La doctrine relative au caractère théorique est un des aspects du principe ou de la pratique générale voulant qu’un tribunal peut refuser de juger une affaire qui ne soulève qu’une question hypothétique ou abstraite.  Le principe général s’applique quand la décision du tribunal n’aura pas pour effet de résoudre un litige qui a, ou peut avoir, des conséquences sur les droits des parties.  Si la décision du tribunal ne doit avoir aucun effet pratique sur ces droits, le tribunal refuse de juger l’affaire.  Cet élément essentiel doit être présent non seulement quand l’action ou les procédures sont engagées, mais aussi au moment où le tribunal doit rendre une décision.  En conséquence, si, après l’introduction de l’action ou des procédures, surviennent des événements qui modifient les rapports des parties entre elles de sorte qu’il ne reste plus de litige actuel qui puisse modifier les droits des parties, la cause est considérée comme théorique.  Le principe ou la pratique général s’applique aux litiges devenus théoriques à moins que le tribunal n’exerce son pouvoir discrétionnaire de ne pas l’appliquer.  J’examinerai plus loin les facteurs dont le tribunal tient compte pour décider d’exercer ou non ce pouvoir discrétionnaire.

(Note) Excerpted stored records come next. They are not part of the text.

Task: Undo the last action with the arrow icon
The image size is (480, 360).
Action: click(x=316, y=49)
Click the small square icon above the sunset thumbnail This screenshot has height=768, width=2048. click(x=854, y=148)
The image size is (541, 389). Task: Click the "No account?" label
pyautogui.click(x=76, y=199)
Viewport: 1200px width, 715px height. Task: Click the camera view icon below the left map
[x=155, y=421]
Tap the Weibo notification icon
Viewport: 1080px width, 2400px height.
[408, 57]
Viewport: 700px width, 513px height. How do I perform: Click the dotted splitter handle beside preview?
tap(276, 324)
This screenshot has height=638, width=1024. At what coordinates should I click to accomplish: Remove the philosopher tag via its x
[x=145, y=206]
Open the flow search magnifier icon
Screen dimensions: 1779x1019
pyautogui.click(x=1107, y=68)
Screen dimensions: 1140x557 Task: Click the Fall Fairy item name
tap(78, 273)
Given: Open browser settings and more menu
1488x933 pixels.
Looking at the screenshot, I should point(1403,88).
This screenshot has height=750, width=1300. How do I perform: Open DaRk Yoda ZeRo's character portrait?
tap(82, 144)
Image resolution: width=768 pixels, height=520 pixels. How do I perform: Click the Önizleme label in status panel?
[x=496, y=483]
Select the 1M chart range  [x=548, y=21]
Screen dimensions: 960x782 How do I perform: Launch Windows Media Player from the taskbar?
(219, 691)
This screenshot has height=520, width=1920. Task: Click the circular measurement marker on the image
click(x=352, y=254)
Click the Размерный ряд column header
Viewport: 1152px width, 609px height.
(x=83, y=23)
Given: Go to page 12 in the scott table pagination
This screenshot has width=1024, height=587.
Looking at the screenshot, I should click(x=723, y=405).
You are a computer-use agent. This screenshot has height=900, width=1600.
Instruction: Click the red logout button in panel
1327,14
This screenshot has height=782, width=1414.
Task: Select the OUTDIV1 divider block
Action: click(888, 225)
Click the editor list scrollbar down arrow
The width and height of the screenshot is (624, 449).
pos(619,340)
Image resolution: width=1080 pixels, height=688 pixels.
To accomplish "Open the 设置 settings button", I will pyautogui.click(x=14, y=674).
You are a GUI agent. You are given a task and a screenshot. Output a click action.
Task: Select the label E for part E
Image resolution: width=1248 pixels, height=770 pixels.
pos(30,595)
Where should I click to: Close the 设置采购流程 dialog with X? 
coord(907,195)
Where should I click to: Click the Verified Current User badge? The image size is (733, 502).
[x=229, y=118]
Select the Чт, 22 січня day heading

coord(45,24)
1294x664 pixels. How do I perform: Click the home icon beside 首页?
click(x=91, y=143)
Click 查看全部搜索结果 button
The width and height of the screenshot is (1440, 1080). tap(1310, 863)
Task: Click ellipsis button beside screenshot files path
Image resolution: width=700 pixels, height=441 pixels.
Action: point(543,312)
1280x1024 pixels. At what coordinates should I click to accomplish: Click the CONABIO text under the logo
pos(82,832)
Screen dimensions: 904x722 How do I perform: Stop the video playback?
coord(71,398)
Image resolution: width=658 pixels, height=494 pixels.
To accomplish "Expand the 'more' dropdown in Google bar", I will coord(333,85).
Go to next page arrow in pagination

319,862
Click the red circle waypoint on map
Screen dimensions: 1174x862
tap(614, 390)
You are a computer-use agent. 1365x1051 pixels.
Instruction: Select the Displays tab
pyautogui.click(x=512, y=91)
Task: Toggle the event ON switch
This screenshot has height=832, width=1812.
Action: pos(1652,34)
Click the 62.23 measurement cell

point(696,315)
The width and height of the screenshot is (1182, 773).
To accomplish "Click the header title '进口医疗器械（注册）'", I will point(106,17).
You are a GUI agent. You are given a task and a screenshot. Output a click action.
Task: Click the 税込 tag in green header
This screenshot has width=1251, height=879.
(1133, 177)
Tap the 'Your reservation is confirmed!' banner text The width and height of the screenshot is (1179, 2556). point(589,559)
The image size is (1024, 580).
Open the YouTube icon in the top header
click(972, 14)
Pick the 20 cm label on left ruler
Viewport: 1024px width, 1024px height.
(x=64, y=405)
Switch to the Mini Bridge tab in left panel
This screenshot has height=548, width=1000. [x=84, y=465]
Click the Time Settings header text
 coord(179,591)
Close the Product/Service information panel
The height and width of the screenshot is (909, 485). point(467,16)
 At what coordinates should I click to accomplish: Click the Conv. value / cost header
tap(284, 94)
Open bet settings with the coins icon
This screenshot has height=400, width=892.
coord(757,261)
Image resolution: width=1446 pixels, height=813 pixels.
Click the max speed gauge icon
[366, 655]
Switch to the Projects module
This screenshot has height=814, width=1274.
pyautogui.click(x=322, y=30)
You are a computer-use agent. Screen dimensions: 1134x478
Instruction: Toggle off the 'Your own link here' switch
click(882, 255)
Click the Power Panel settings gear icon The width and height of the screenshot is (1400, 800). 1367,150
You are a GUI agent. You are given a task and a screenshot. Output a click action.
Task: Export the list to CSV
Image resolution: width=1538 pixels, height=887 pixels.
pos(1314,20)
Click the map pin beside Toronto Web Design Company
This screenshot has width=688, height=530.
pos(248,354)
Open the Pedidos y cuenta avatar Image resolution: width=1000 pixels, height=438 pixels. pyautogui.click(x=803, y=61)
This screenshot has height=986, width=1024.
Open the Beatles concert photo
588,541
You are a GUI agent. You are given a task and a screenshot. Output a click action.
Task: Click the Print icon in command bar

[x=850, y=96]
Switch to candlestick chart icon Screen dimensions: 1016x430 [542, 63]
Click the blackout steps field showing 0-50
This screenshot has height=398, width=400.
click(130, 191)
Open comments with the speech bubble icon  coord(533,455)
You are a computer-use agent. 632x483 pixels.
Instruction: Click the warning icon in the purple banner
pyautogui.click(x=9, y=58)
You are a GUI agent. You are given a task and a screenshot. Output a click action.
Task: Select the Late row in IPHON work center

La démarche suivie dans des affaires récentes comporte une analyse en deux temps.  En premier, il faut se demander si le différend concret et tangible a disparu et si la question est devenue purement théorique.  En deuxième lieu, si la réponse à la première question est affirmative, le tribunal décide s’il doit exercer son pouvoir discrétionnaire et entendre l’affaire.  La jurisprudence n’indique pas toujours très clairement si le mot « théorique » (moot) s’applique aux affaires qui ne comportent pas de litige concret ou s’il s’applique seulement à celles de ces affaires que le tribunal refuse d’entendre.  Pour être précis, je considère qu’une affaire est « théorique » si elle ne répond pas au critère du « litige actuel ».  Un tribunal peut de toute façon choisir de juger une question théorique s’il estime que les circonstances le justifient.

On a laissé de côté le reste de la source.